St. Joseph Peninsula (Cape San Blas), FL – The American Shore and Beach Preservation Association (ASBPA) announced today that St. Joseph Peninsula is a winner of its 2009 Best Restored Beach Award. “ASBPA created the Best Restored Beach award in 2001 as a way of highlighting the value of America’s restored beaches,” said Harry Simmons, mayor of Caswell Beach, N.C., and ASBPA president. “As Americans flock to our coastline during the upcoming beach season, most don’t even realize they may be enjoying a restored beach.”

The St. Joseph Peninsula beach restoration program began after repeat storm events eroded the natural shoreline to a point where it would not recover without a full nourishment project. Property owners lobbied County Officials to begin the process for studying the feasibility of a nourishment project of this magnitude. After three years of research, design, funding, permitting and completion, the restoration became one of the fastest projects to move through the process in the State of Florida.

“It is an incredible story on how a small group of property owners worked with the County Commission, stakeholders, and the environmental community to develop a local funding source and construct the $21 million project in such a short period of time,” said Michael Dombrowski, Project Engineer, MRD Associates. “The project will provide years of protection to the upland properties, which just a year ago a 20-year storm event would have resulted in 50 to 100 structures probably being condemned.”

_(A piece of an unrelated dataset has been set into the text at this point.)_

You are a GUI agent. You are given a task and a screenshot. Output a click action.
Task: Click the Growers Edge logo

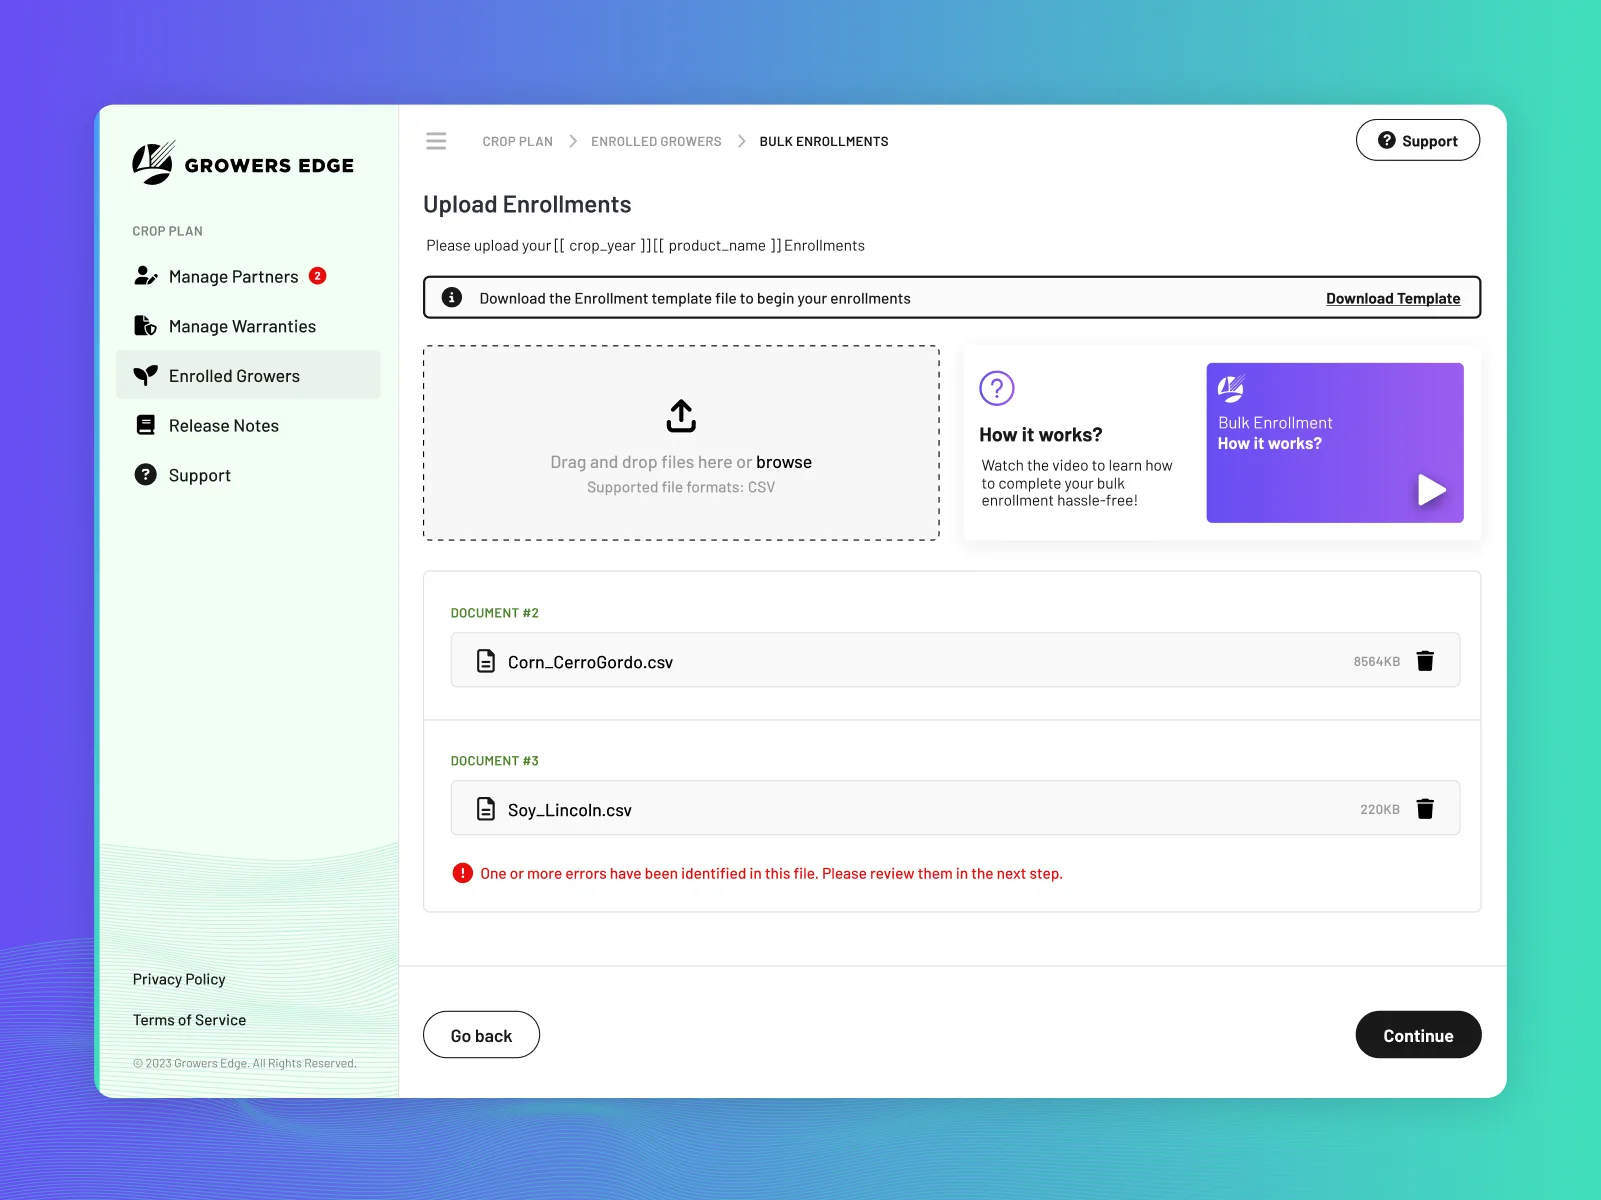point(243,164)
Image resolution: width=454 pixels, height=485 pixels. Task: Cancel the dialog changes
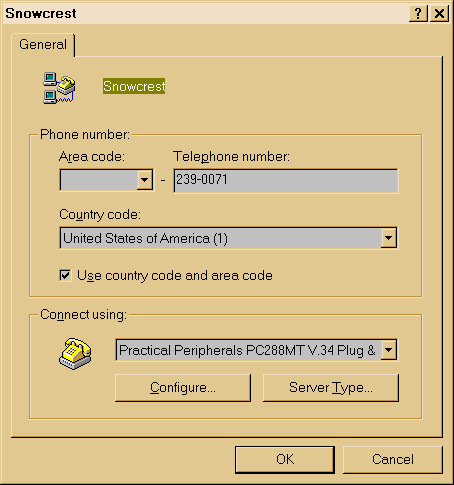click(x=393, y=459)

“Seeing the beaches of Cape San Blas restored was a dream that many thought impossible,” said Laurel Eiler, Chairman of the Gulf County Beach Advisory Committee. “Only by working together as a community we able to turn this dream into reality. I am so proud of what we’ve achieved. Our beaches will provide protection of homes and enjoyment for countless visitors in the years to come. This award from ASBPA is a huge honor for us!”

For the last 40 years, beach restoration has been the preferred method of shore protection in coastal communities on the east, west and Gulf coasts. Beach restoration is the process of placing beach-quality sand on eroding beaches to reverse or offset the effects of erosion.

The three main reasons for restoration are:

Storm protection – a wide sandy beach helps separate storm waves from upland structures and infrastructure.

Habitat restoration – numerous species rely on wide, healthy beaches as a place to live, feed and nest.

Recreation enhancement- America’s beaches have twice as many visitors annually as all of America’s national parks combined. Every year, there are over 2 billion visitors to America’s beaches.

In 2007, beaches contributed $322 billion to the America’s economy. More importantly, for every dollar the federal government spends on beach nourishment, it gets $320 back in tax revenues. Coastal communities, along with various planning and funding partners, have restored more than 370 beaches in the United States, including such iconic coastlines as Miami Beach, Coney Island and Southern California’s Venice Beach.

Paula Pickett, Gulf County Tourism Director, explains, “In a time of economic recession, the beach is an even more desirable destination than other domestic and foreign alternatives. Our beaches are the economic engine, with over 300,000 visitors coming to Gulf County annually; we can’t afford not to maintain our most valuable asset. We are honored to be recognized for our project, and this award is for the many people who were involved in this accomplishment.”

To enter the competition, coastal communities nominated their restoration projects for consideration, and an independent panel of coastal managers and scientists selected the winners. Judging was based on three criteria: the economic and ecological benefits the beach brings to its community; the short- and long-term success of the restoration project; and the challenges each community overcame during the course of the project.

Other beaches honored this year include: South Padre Island, Texas; Marine Park – Bellingham, Wash.; Fire Island (New York); Encinitas (Pacific Station), Calif.; Lido Key, Fla.; Duval County, Fla.

Past award winners include: Panama City Beach, Fla., in 2002; San Diego Beach in 2003; Ocean City, Md., in 2004; Indian River County, Fla., in 2005; Rehoboth and Dewey Beaches in Delaware in 2006; the Chaland Headland Restoration Project in Louisiana in 2007; and Olympic Sculpture Park, Seattle, Wash. in 2008.